In an interview in the U.S. publication Science Magazine, Mr. Wen said the government was responsible for monitoring the industry at the core of the crisis.
He told the magazine the production of milk, and manufactured goods all need to have clear standards and testing requirements.
Meanwhile, the Chinese maker of an injectable ginseng-based medication which killed three people has voluntarily widened its recall.
Wandashan Pharmaceutical is pulling all its other injection products from pharmacy shelves.
Chinese authorities, earlier this week, recalled two batches of an injectable herbal drug produced by Wandashan Pharmaceutical from Siberian ginseng.
The injections were blamed for killing three people and leaving three more seriously ill in southwestern Yunnan province.
Elsewhere, Hong Kong's Center for Food Safety Saturday warned people to avoid Munchy's Mini Crackers which it found to contain unsafe levels of melamine.
Munchy Foods Industries, the Malaysian company which makes the crackers, posted a notice on its Web site saying the crackers are safe and contain no ingredients from China.
China has ordered all liquid and powdered milk made before September 14 be taken off store shelves so it can be tested for melamine.
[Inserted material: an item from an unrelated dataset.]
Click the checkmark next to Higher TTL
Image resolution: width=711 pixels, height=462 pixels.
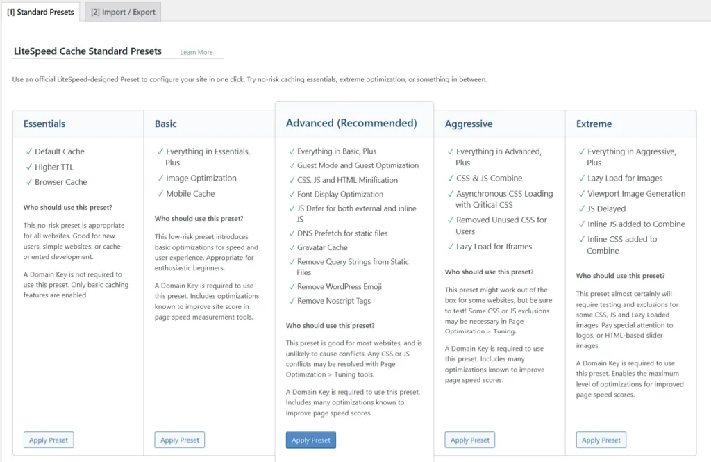28,167
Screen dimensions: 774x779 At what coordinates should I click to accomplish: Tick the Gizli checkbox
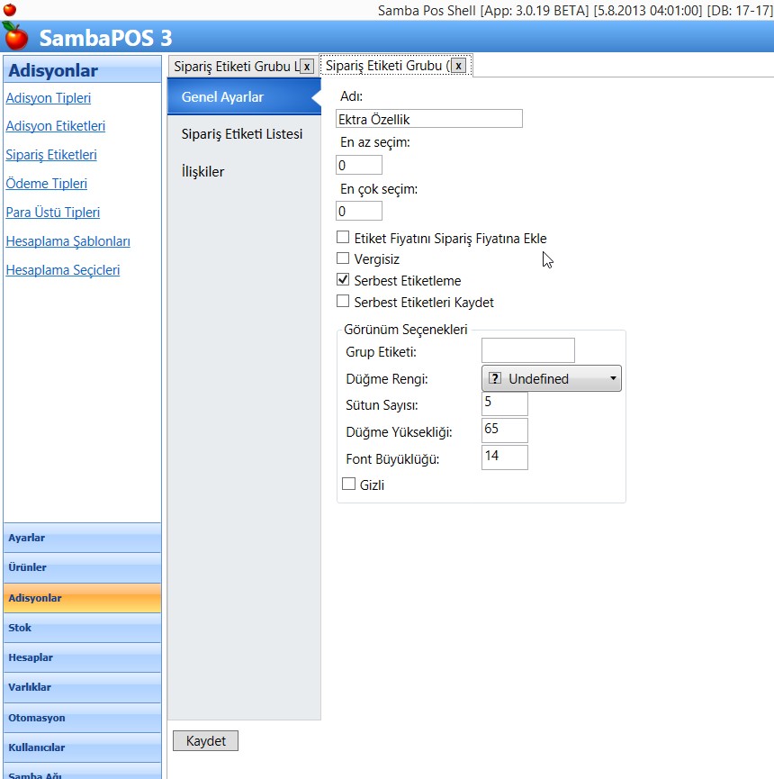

The chemical is used primarily in plastics, fertilizers and flame retardants. Chinese authorities say it was added to milk products to make them appear richer in protein.
Melamine can cause kidney stones, and in some cases can lead to life-threatening kidney failure.
China's State Food and Drug Administration halted further sales of Wandashan Pharmaceutical's intravenous drugs Friday.
Authorities blamed bacterial contamination in the injections which are used to treat liver, kidney and heart conditions.
An investigation is underway to determine how the drugs became contaminated.